● WORK INSTRUCTIONS:
Every line below that carries the word "each" needs to be copied.

Records drawn from a dataset

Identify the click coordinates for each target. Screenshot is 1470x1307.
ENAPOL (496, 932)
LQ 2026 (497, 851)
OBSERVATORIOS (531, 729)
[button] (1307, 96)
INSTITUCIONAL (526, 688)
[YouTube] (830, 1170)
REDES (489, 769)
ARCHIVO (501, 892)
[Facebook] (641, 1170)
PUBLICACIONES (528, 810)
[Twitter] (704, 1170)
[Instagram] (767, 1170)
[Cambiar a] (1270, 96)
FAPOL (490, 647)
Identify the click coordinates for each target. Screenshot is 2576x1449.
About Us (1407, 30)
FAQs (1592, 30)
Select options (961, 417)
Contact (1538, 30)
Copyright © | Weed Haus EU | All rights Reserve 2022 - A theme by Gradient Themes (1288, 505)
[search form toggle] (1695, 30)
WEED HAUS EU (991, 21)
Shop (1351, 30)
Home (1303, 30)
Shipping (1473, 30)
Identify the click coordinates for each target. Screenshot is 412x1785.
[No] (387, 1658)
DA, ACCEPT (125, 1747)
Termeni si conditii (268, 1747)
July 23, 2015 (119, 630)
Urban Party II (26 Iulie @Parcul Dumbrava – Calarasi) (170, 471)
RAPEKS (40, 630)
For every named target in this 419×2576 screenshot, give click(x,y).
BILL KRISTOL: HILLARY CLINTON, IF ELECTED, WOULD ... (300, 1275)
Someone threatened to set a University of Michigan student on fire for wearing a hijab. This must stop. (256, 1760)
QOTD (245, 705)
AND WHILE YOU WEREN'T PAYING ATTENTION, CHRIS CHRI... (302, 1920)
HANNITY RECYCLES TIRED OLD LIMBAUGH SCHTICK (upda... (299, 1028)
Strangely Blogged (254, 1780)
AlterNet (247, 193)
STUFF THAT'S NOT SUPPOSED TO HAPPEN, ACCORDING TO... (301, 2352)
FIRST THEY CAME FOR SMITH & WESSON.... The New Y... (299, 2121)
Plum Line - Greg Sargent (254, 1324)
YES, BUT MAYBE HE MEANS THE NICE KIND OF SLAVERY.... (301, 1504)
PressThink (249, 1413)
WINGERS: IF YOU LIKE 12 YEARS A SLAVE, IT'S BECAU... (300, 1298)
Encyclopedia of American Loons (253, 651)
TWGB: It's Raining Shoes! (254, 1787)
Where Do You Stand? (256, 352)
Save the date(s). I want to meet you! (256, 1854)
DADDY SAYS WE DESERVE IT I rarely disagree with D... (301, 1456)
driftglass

● RESULT OF THE EXERCISE:
Identify the click coordinates for each target. Screenshot is 1470x1307.
Identify the click coordinates for each target. Screenshot is 2576x1449.
Identify the click coordinates for each target. Screenshot is 412x1785.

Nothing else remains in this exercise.